Lange werd geboren in Thames als zoon van een arts van Duitse afkomst. Het gezin verhuisde naar Auckland, waar Lange opgroeide in een zuidelijke buitenwijk. Hij studeerde rechten aan de Auckland University waar hij in 1965 afstudeerde. Tijdens zijn studie werkte Lange in een fabriek voor diepvriesvlees. Hij promoveerde in 1970 en werkte enkele jaren als advocaat.
In 1977 kwam Lange na een tussentijdse verkiezing in het parlement als Labour-vertegenwoordiger voor Mangere, een arbeiderswijk in Auckland met een grote Maori-bevolkingsgroep.
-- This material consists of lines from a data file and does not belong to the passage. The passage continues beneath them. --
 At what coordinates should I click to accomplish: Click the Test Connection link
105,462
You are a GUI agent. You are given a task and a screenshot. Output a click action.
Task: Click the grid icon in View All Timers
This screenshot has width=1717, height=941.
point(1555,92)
In 1983 volgde hij Bill Rowling op als leider van de oppositie, en in 1984 werd Lange de jongste premier van Nieuw-Zeeland in de 20e eeuw. Tot 1987 was hij tevens minister van buitenlandse zaken. Bij de verkiezingen van 1987 won de regering-Lange; het kiezersaandeel bleek zelfs te zijn gegroeid.
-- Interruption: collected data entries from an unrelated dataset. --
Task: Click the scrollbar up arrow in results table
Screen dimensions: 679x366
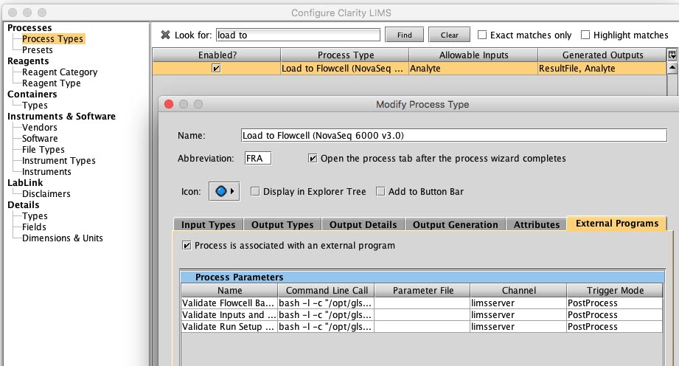Action: point(672,68)
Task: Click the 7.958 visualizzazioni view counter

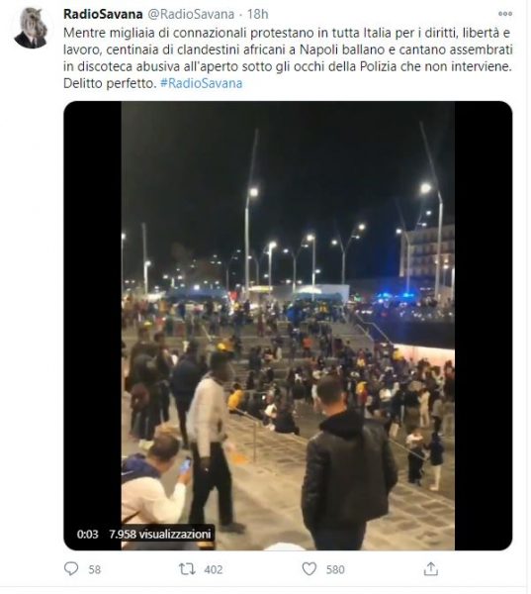Action: (160, 535)
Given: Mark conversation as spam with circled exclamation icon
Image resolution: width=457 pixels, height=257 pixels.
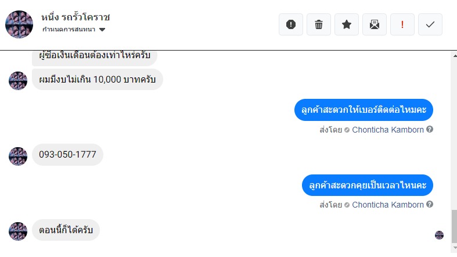Looking at the screenshot, I should [291, 24].
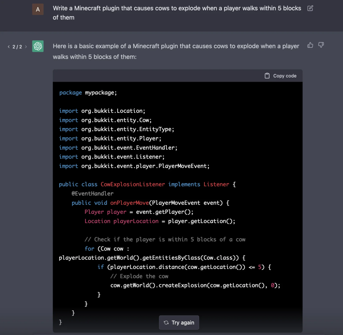The height and width of the screenshot is (335, 343).
Task: Go to the previous response with left chevron
Action: pyautogui.click(x=9, y=47)
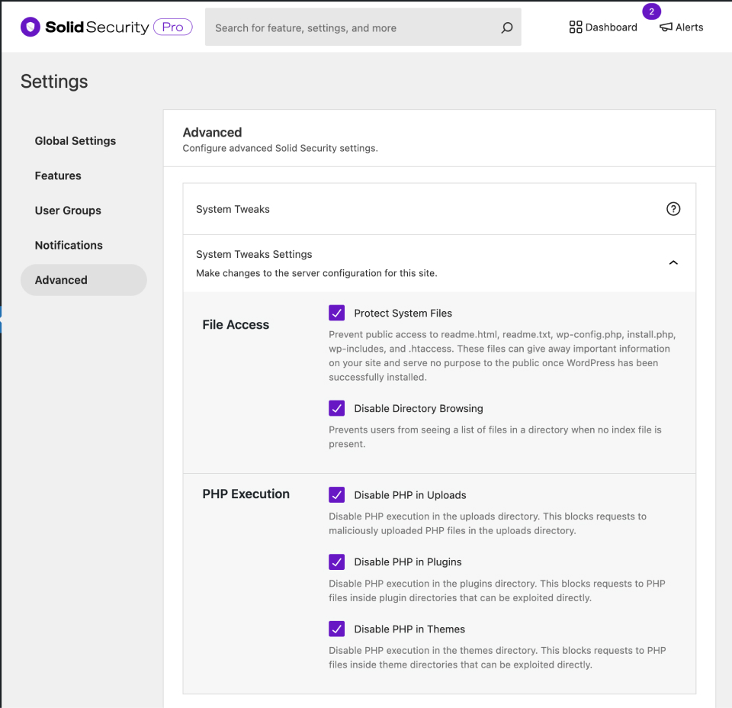The width and height of the screenshot is (732, 708).
Task: Click the Dashboard grid icon
Action: tap(576, 27)
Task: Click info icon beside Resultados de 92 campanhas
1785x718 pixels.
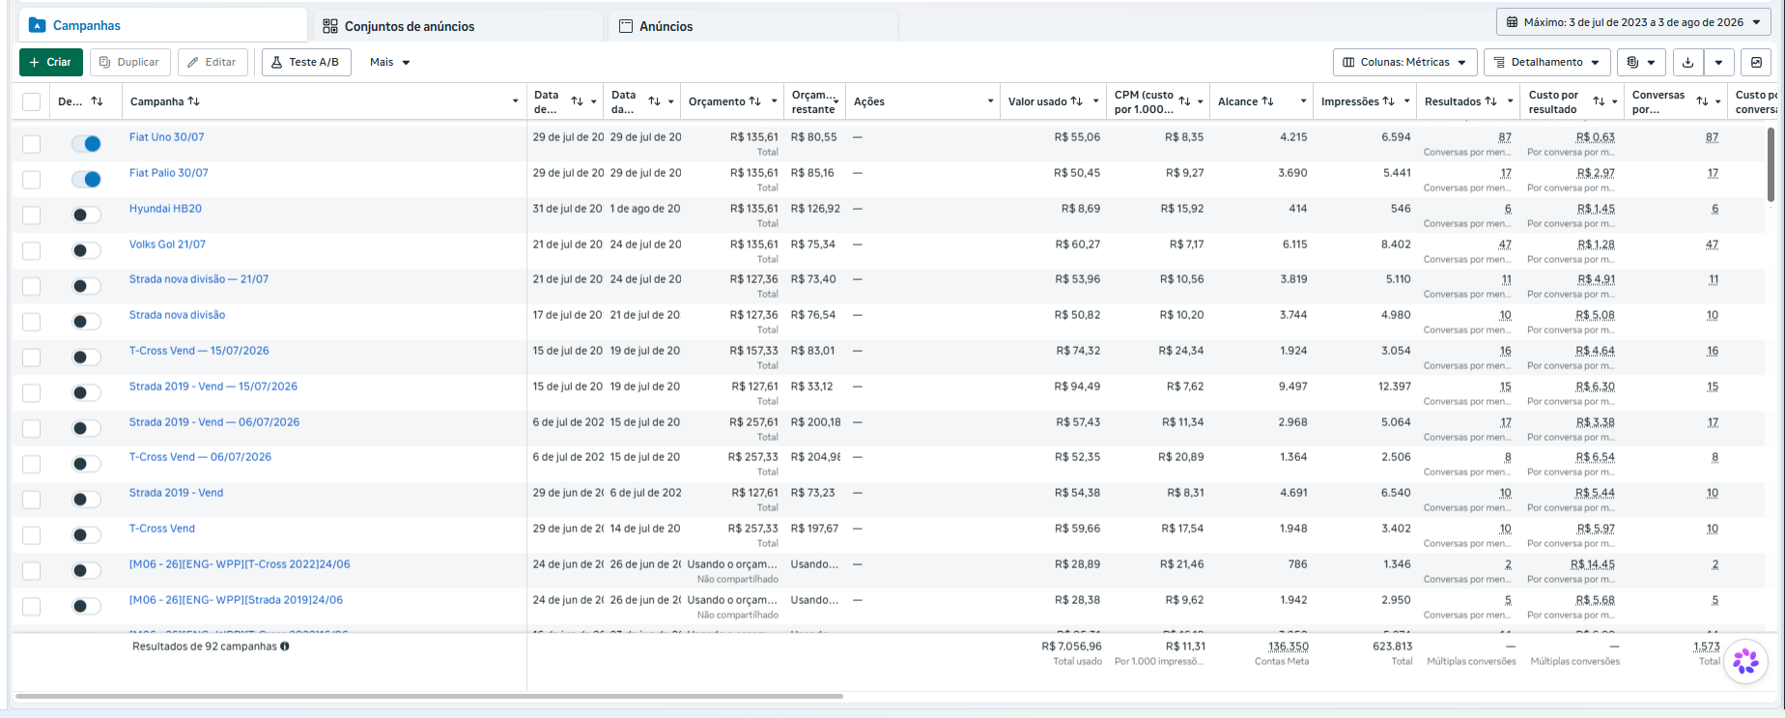Action: (285, 646)
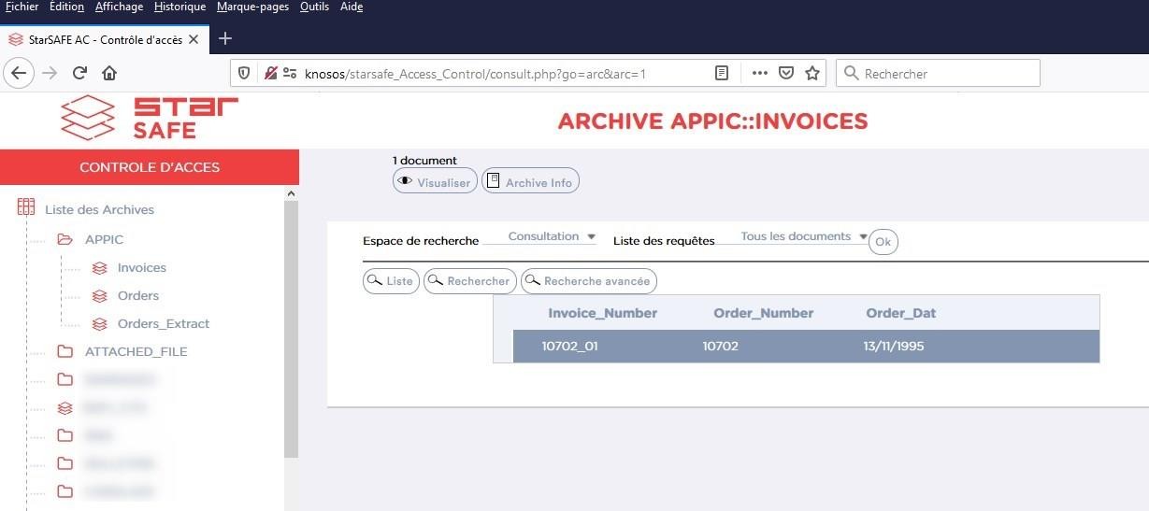Screen dimensions: 1149x511
Task: Click the Liste des Archives grid icon
Action: tap(26, 208)
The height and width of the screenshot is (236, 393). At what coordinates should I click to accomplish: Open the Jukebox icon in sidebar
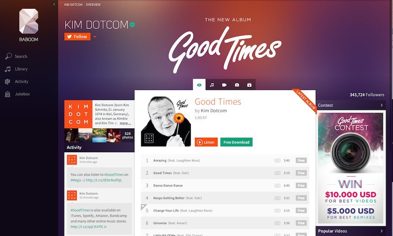7,94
Lange werd internationaal bekend door het instellen van een kernwapenvrije zône en door zijn verzet tegen atoomproeven in de Stille Oceaan. In 2003 werd hem hiervoor de Right Livelihood Award toegekend, een alternatieve Nobelprijs. In de jaren 1985-1986 kwam de regering-Lange in conflict met de Verenigde Staten, toen het aan schepen met kernwapens aan boord, en/of aandrijving door middel van kernenergie, werd verboden Nieuw-Zeeland te bezoeken. Nieuw-Zeeland werd daarop uit het ANZUS-pact gestoten. De binnenlandse politiek van Lange werd gekenmerkt door privatisering en vormde een breuk met het keynesiaanse beleid van Labour tot dan toe. Na een reeks van conflicten binnen de partij trad Lange in 1989 terug als premier ten gunste van Geoffrey Palmer. Van 1989 tot 1990 was hij officier van justitie. In 1996 gaf hij om gezondheidsredenen zijn parlementszetel op. Hij overleed op 63-jarige leeftijd te Auckland.
Lange had gedurende zijn hele leven last van obesitas. In 1982 woog hij 165 kilo. Hij liet een deel van zijn maag afnieten om gewicht te verliezen. Zijn bijtende spot en ad rem verbaal vermogen schreef hij toe aan de noodzaak zich tijdens zijn jeugd te verdedigen tegen pesterijen.